» Exercise:
List each line in the rows below that contains the string "image", treating uppercase and lowercase letters as different.
• • • •
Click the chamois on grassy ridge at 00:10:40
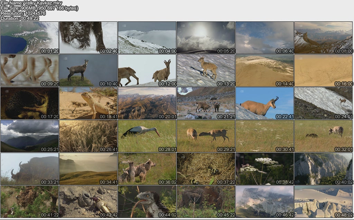Viewport: 354px width, 220px height. [x=89, y=70]
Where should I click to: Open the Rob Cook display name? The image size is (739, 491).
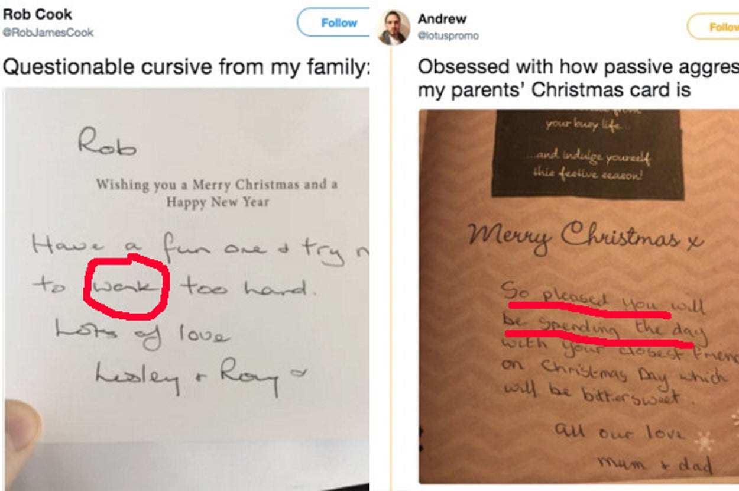38,14
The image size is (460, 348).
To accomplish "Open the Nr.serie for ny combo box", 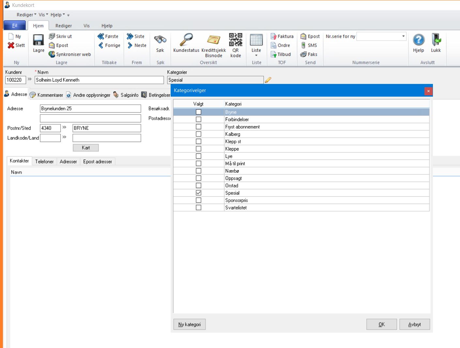I will click(403, 36).
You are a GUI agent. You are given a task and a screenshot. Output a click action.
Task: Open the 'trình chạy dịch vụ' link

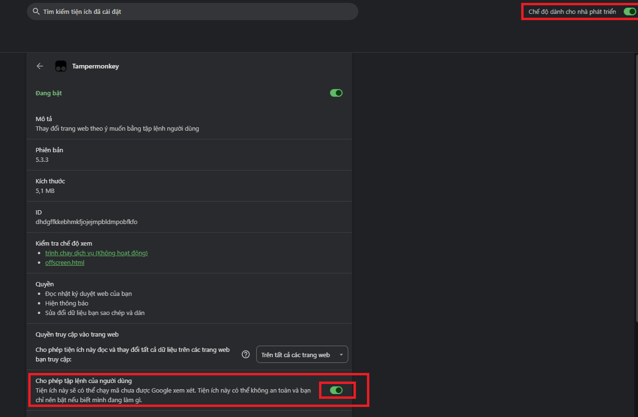pyautogui.click(x=96, y=253)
• • • •
» Task solution:
Where should I click to: Open the Rob Cook display name? The image size is (739, 491).
The image size is (460, 348).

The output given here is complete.